═════ Trecho do documento ═════

Chile :: Domingo em Santiago

Charme de interior no centro de artesanato Pueblito Los Dominicos. Fotos do post: Débora Costa e Silva

Santiago sempre foi uma cidade muito querida para mim. Estive lá a trabalho algumas vezes e em todas vivi momentos especiais – inclusive na minha primeira press trip internacional, para a Terra do Fogo na Patagônia, a capital chilena finalizou um roteiro de 7 dias cheios de emoção. Mas sempre saí de lá com gostinho de quero mais, porque a cidade sempre foi um ponto de bate volta para outros destinos do país. Toda vez passava um dia ou dois no máximo, por isso achei que valia a pena ir para ficar com calma e sentir melhor o clima do lugar.

Aproveitando que teria o casamento de um amigo em Santiago, voltei para lá no início de março, desta vez com a minha mãe. Foi bacana ter tido uma percepção mais completa da cidade e conectar os vários pontos já visitados em um mapa mental. Ir para lá e para cá de metrô também fez toda a diferença – aliás, que beleza de metrô! Cobre uma boa parte da capital, achei ótimo!

Mas uma coisa que todos que moram ou já visitaram Santiago me falavam é que aos domingos a cidade fica parada: os restaurantes fecham cedo (ou nem abrem), as ruas ficam desertas e quase não há opções do que fazer. O ideal é aproveitar para dar uma escapada para vinícolas ou cidades próximas, só que dessa vez isso não era uma opção para mim. Então tive que dar um jeito de preencher o domingo com atividades em Santiago mesmo e, para minha surpresa, encontrei várias coisas legais para fazer, descobri lugares novos e ainda reencontrei amigas queridas ❤

Então conto aqui um pouco mais do que fiz por lá nesse dia que prometia ser “morto” e acabou sendo um dos mais legais da viagem 🙂

Pueblito Los Dominicos

No último dia de viagem, minha mãe quis conhecer um lugar fora da região central e encontrou nas pesquisas o Pueblito Los Dominicos. É um centro de artesanato que fica pertinho da estação Los Dominicos, a última da linha linha vermelha do metrô, ao lado do Convento San Vicente Ferrer, que contempla uma igreja de estilo colonial, jardins e o próprio pueblo – tudo construído no início do século 19.

Não sabia muito o que esperar, achei que seria uma feirinha pequena, mas na verdade é um lugar amplo com muitas lojinhas e galerias bem rústicas, algumas com os próprios artistas confeccionando joias, quadros e esculturas no local.

═════ Trechos dos registros ═════

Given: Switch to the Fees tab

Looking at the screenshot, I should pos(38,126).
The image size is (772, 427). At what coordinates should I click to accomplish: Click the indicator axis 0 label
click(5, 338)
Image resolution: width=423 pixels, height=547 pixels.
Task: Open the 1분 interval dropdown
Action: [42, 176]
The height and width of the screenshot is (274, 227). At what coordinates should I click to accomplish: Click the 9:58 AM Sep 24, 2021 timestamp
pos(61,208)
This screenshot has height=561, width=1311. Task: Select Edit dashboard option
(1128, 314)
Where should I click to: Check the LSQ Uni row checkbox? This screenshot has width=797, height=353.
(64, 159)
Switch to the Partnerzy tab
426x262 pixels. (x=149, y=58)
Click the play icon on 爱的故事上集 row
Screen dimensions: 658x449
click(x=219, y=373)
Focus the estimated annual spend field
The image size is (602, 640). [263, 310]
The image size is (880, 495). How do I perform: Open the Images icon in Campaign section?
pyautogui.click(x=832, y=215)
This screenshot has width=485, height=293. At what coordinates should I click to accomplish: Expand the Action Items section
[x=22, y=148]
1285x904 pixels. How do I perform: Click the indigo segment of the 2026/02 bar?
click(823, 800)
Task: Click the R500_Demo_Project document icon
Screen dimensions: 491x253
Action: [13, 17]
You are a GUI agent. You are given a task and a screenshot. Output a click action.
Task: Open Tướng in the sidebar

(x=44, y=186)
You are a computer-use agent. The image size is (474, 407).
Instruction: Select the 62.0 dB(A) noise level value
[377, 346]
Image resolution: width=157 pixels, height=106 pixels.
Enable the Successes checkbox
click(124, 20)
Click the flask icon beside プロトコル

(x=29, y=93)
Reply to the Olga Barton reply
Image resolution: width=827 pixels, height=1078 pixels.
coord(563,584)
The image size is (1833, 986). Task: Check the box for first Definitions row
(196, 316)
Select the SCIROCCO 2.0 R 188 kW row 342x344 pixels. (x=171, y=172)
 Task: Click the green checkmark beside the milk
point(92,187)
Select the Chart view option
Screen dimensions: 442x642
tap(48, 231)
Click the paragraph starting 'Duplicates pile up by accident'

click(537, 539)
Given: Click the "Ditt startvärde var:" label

═════

● **Tarefa do exercício 1**
Nas linhas da coleção, reescreva o trecho que começa na linha que contém "This screenshot has width=485, height=293." e termina na que contém "coord(563,584)", substituindo "Screen dimensions" por "Screen size" e deixando o resto igual.
● **Tarefa do exercício 2**
Dê continuidade ao relato sobre o domingo em Santiago a partir do ponto em que ele termina.

● **Resposta do exercício 1**
This screenshot has width=485, height=293. At what coordinates should I click to accomplish: Expand the Action Items section
[x=22, y=148]
1285x904 pixels. How do I perform: Click the indigo segment of the 2026/02 bar?
click(823, 800)
Task: Click the R500_Demo_Project document icon
Screen size: 491x253
Action: [13, 17]
You are a GUI agent. You are given a task and a screenshot. Output a click action.
Task: Open Tướng in the sidebar

(x=44, y=186)
You are a computer-use agent. The image size is (474, 407).
Instruction: Select the 62.0 dB(A) noise level value
[377, 346]
Image resolution: width=157 pixels, height=106 pixels.
Enable the Successes checkbox
click(124, 20)
Click the flask icon beside プロトコル

(x=29, y=93)
Reply to the Olga Barton reply
Image resolution: width=827 pixels, height=1078 pixels.
coord(563,584)

● **Resposta do exercício 2**
Diferente de pontos mais turísticos, como o Pátio Bellavista e lojas no centro de Santiago, lá são vendidos produtos artesanais mais variados e mais elaborados, como utensílios domésticos de madeira e cobre, muitas joalherias com pedras de diversas regiões do Chile, roupas e acessórios de lã, couro e outros materiais, peças decorativas e também souvernirs típicos.

Para quem quer passar o dia por lá e explorar as lojas com mais tempo, há algumas opções de restaurantes também. O clima é uma delícia, vira e mexe você cruza com um músico tocando harpa ou violão e a sensação é de estar em algum lugar no interior do país, com chão de terra, pássaros em viveiros, gatos e cães circulando e muita gente simpática a fim de mostrar seu trabalho e jogar conversa fora.

Borde Rio

De lá, fomos encontrar uma amiga, a Lariza, que nos convidou para almoçar no complexo gastronômico Borde Rio, em Vitacura. Pegamos um ônibus perto do Pueblito que demorou um tantinho para aparecer, mas chegou rápido ao local. O espaço fica às margens do Rio Mapocho e tem restaurantes de tudo quanto é especialidade (indiano, peruano, japonês, italiano etc).

Nós almoçamos no Mesón del Río, um espanhol incrível que servia uma sangria deliciosa, perfeita para os dias quentes do verão, além de paella e frutos do mar. Destaque também para o mousse de chocolate com calda de maracujá divino. Para refrescar e curtir mais um pouco a tarde, subimos para o rooftop do Monseñor Terraza, que tem uma vista bem bonita do skyline de Santiago e do rio Mapocho.

Com detalhes graciosos na decoração, escadaria com mosaicos e diversos cantinhos para descansar e curtir a paisagem, o Borde Rio me ganhou. O complexo parece um Pátio Bellavista maior (sim, de novo essa referência rs), mais sofisticado e mais tranquilo, já que fica em um bairro mais nobre. Está próximo também do belo Parque Bicentenário, que pode ser outra opção de passeio no mesmo dia. Fiquei com vontade de voltar lá outro dia para ver o pôr do sol, beber drinks e curtir a noite 😛

Pizza Tiramisú

Todo paulistano apaixonado por pizza sabe dos riscos de comer a iguaria fora de São Paulo. Mas na busca por algum lugar para jantar domingo à noite em Santiago, aproveitei para encontrar outra amiga que está morando lá, a Michelli, que nos levou a um restaurante que não decepcionou ao servir a redonda: a famosa pizzaria Tiramisú no bairro Las Condes – que para nossa alegria estava aberta, sim, e bastante movimentada.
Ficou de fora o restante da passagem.